I'm not sure where the value is in this. One of the advantages of the original method, a single string with formatters, is that you can easily translate it for example. You just give the entire text to a translator and either tell them to leave the formatters alone, only moving them to their correct grammatical position in the sentence, or adjust the formatters to the local customs if necessary.
With your solution that possibility is completely gone.

I must also say I find it:
a) hardly readable, and
b) I don't see the advantage over something like this:

(133.7).format(0, 2) + " USD at " Calendar.getInstance().format(T)

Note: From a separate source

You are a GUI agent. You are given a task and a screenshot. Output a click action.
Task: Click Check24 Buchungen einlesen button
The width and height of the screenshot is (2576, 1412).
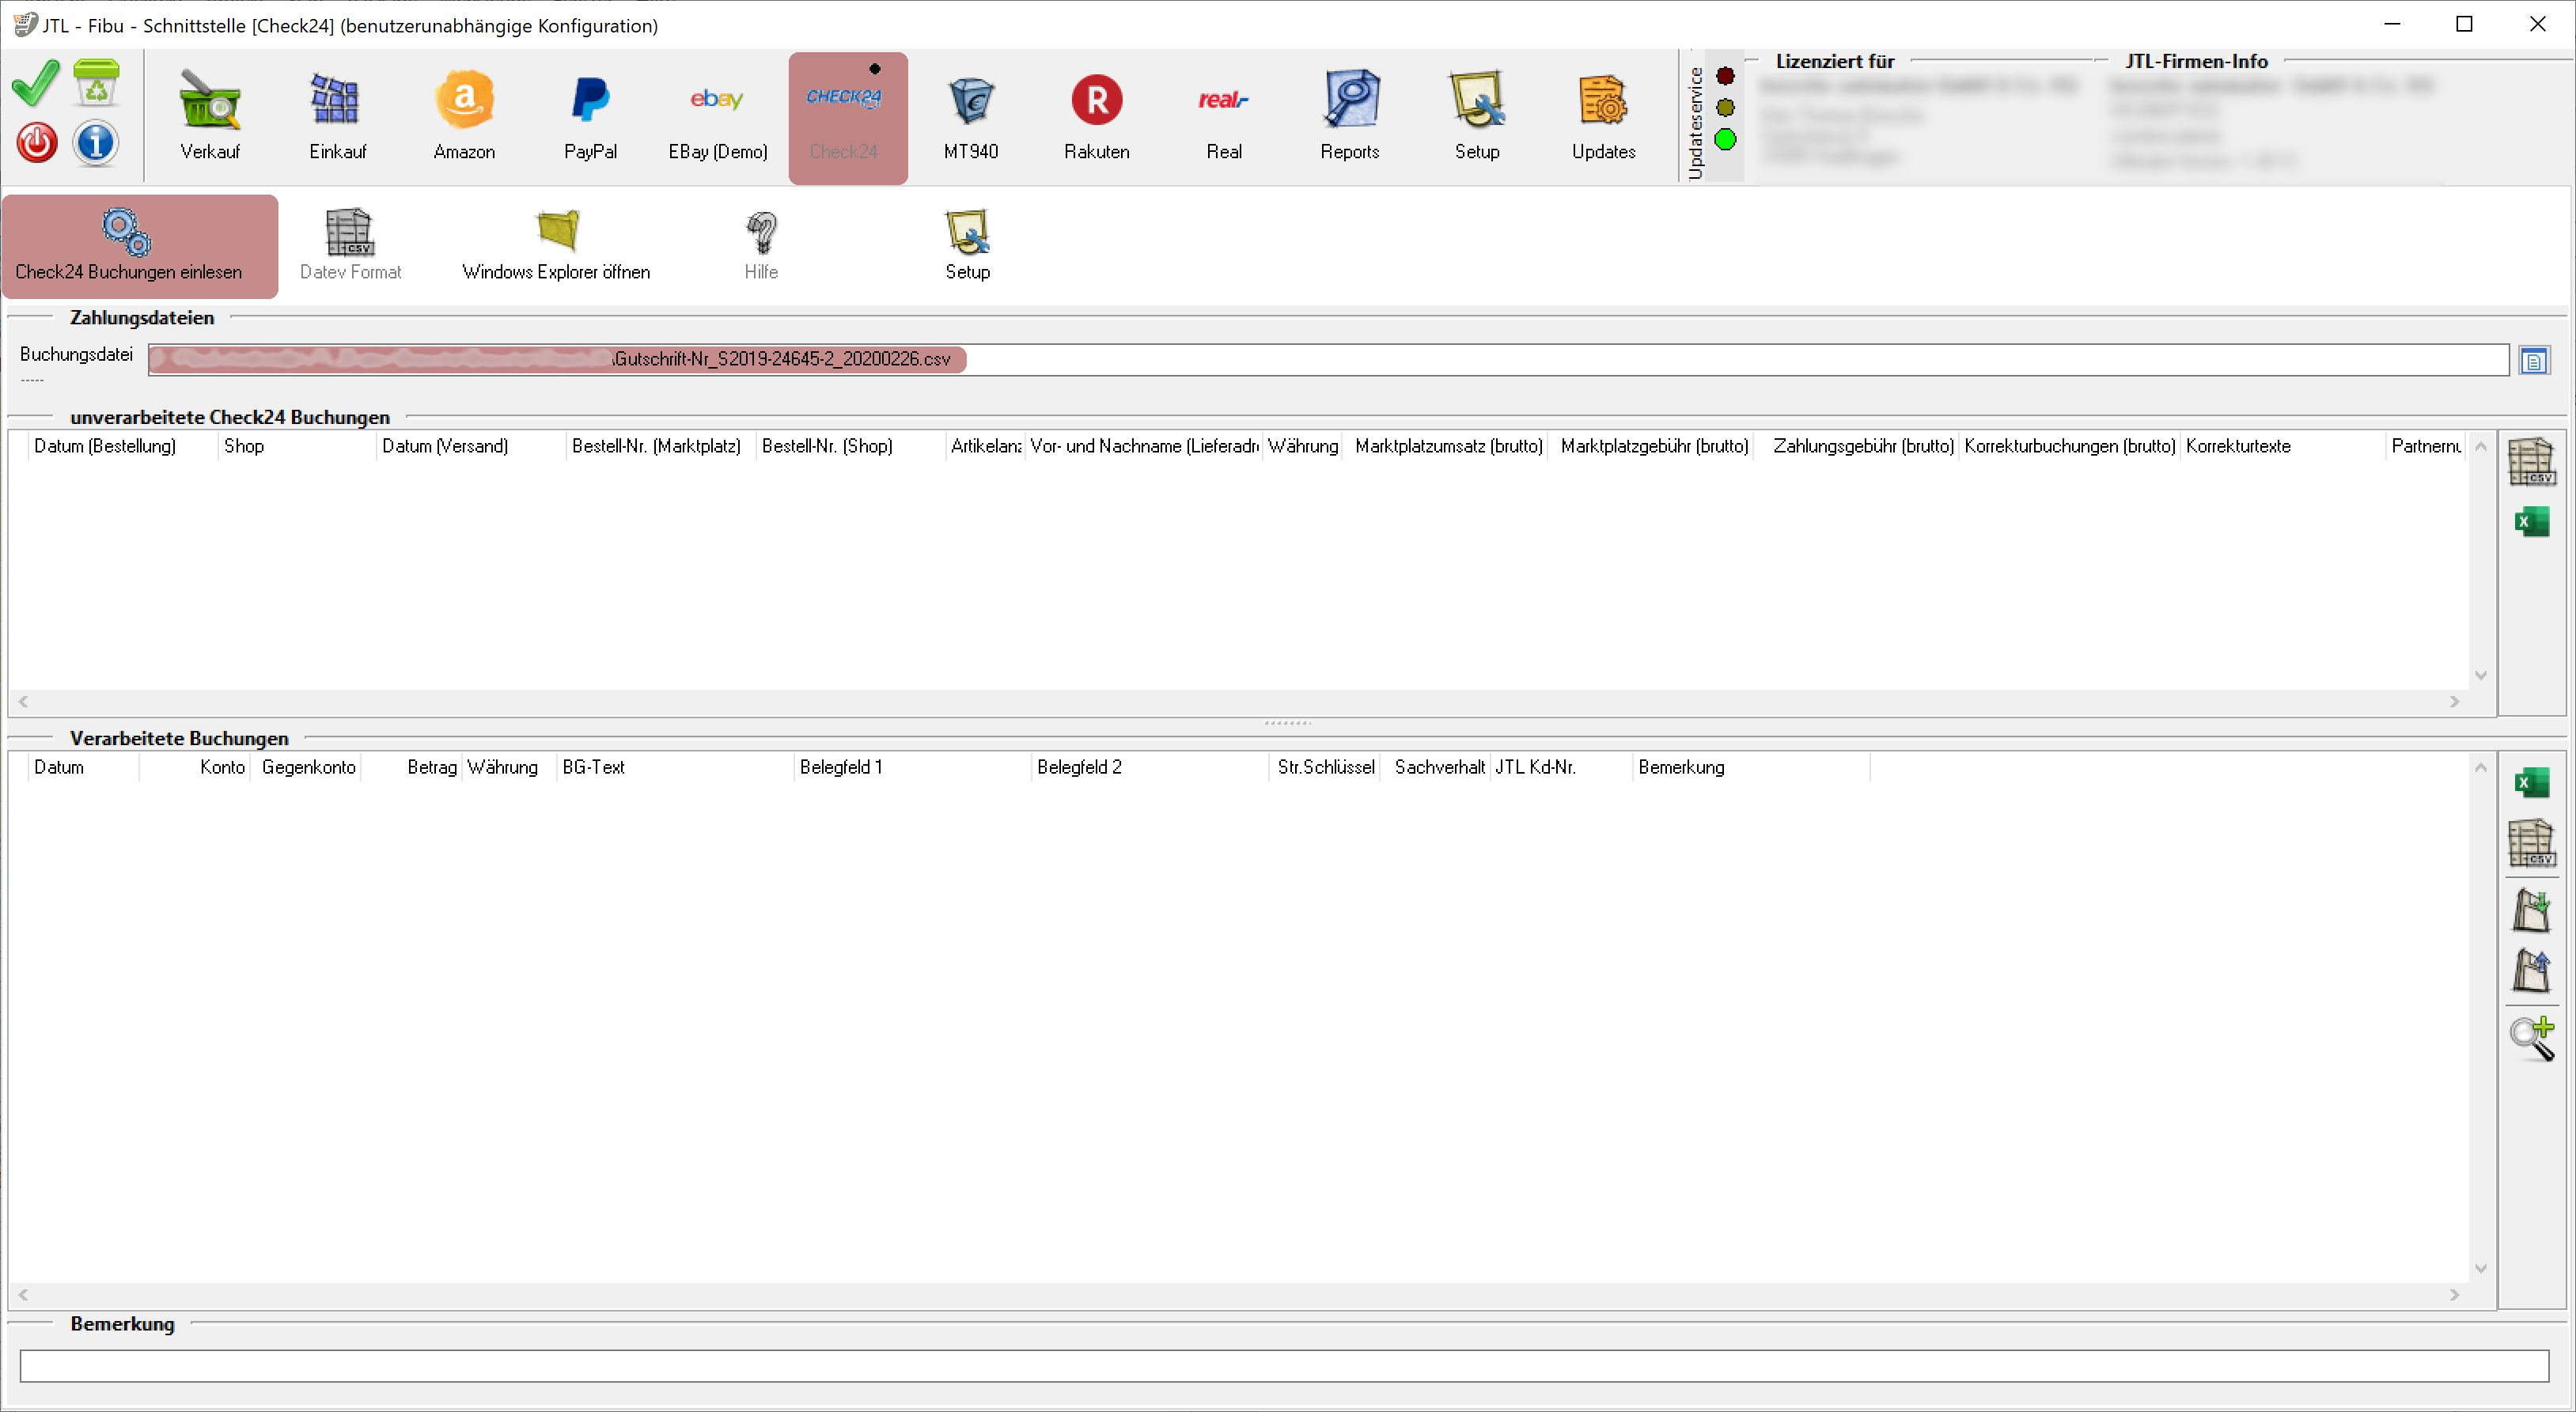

(this is non-working code of course, but I'm sure something like this could be made)

Cheers

Rafael de F. Ferreira said...

Hi Quintesse. Yes, it should be possible to write the code in the manner you propose, applying the pimp-my-library pattern to the Int and Calendar classes to add a format method to them. The repetition of ".format(...)" for each argument would be ugly, but not that much.

But, to be honest, practicality wasn't my main goal in this exercise. Foremost, because most of time I have to use printf (or .format) is in order to concatenate .toString()'s without any special formatting. The most elegant solution to this case seems to be plain variable interpolation, which sadly Scala lacks.